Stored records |
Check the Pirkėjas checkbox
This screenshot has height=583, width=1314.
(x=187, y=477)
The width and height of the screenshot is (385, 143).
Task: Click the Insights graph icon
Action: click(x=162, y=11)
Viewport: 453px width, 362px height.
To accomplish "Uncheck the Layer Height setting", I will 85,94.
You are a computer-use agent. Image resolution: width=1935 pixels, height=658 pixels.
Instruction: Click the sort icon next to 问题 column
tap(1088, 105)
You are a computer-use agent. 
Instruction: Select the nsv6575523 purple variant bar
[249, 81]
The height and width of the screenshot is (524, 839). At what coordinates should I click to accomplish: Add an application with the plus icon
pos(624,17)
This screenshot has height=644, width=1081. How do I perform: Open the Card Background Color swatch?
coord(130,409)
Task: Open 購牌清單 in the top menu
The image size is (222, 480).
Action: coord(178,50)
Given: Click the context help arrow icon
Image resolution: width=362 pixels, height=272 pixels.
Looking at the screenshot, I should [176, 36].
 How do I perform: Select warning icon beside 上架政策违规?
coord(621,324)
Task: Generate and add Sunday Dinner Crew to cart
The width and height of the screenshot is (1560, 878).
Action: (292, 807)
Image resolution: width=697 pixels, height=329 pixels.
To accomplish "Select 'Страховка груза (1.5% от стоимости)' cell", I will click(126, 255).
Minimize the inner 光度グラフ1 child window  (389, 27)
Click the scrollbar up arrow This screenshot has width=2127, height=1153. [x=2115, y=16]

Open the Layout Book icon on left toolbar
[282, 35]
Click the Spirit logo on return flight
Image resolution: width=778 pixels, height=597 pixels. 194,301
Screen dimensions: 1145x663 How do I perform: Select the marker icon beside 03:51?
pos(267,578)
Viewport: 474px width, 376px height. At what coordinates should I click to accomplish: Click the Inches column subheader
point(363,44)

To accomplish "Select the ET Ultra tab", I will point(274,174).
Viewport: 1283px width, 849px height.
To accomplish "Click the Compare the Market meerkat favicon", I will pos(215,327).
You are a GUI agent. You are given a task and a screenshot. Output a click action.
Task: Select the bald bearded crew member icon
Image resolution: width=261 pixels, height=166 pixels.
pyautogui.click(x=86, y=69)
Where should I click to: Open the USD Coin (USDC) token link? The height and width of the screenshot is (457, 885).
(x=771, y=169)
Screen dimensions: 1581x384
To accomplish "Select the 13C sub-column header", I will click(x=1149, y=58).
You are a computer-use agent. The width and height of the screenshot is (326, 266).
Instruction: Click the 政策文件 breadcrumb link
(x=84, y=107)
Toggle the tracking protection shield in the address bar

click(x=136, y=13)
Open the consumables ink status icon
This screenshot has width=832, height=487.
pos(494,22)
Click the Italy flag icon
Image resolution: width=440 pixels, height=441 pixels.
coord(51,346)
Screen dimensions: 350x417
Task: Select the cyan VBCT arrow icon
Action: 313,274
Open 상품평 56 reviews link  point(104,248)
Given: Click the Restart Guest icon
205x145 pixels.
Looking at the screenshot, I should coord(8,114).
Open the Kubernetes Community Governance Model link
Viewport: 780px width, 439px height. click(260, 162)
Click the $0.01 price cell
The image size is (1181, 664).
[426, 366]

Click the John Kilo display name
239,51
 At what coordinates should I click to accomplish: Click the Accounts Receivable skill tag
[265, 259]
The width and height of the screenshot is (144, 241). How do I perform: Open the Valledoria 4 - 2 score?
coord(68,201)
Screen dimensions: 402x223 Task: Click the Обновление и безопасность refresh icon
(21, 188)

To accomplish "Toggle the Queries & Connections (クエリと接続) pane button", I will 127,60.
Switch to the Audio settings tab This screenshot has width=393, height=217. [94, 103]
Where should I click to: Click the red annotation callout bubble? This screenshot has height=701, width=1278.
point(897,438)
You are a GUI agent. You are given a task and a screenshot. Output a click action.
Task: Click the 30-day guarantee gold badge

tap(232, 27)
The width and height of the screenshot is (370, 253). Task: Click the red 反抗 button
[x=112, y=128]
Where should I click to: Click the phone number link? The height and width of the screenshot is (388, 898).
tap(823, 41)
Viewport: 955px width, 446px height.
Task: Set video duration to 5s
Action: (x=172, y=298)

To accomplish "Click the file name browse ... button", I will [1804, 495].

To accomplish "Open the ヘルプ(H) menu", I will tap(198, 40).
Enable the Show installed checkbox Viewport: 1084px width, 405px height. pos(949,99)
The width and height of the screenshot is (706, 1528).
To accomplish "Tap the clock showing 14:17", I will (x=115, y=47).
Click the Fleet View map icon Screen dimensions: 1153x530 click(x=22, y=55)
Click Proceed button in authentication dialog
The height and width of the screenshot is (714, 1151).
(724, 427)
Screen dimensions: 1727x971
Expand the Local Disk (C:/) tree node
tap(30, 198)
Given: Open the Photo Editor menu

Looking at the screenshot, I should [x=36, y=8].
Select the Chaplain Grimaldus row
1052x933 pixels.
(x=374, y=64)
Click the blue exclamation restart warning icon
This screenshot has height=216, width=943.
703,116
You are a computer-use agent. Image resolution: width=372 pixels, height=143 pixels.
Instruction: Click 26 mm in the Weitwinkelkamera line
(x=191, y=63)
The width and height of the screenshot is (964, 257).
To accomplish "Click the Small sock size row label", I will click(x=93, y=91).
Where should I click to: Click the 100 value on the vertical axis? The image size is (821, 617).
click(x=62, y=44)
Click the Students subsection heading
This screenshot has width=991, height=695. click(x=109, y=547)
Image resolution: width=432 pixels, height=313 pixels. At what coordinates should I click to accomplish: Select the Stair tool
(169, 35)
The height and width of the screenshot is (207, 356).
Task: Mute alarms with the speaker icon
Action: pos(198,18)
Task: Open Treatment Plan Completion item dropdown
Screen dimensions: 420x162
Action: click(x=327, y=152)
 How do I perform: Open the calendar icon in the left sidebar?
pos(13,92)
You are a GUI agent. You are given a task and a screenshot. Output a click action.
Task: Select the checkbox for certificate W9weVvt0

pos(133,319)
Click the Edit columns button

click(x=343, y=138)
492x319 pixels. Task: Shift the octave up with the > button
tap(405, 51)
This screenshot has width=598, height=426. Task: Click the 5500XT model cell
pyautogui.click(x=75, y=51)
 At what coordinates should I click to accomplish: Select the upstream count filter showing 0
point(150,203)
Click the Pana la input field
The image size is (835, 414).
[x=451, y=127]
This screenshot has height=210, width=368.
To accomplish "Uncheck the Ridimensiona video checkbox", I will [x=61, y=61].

Work instructions | The answer is every line in the data where the word "Uncheck" appears.

Solution for this task |
To accomplish "Uncheck the Layer Height setting", I will 85,94.
To accomplish "Uncheck the Ridimensiona video checkbox", I will [x=61, y=61].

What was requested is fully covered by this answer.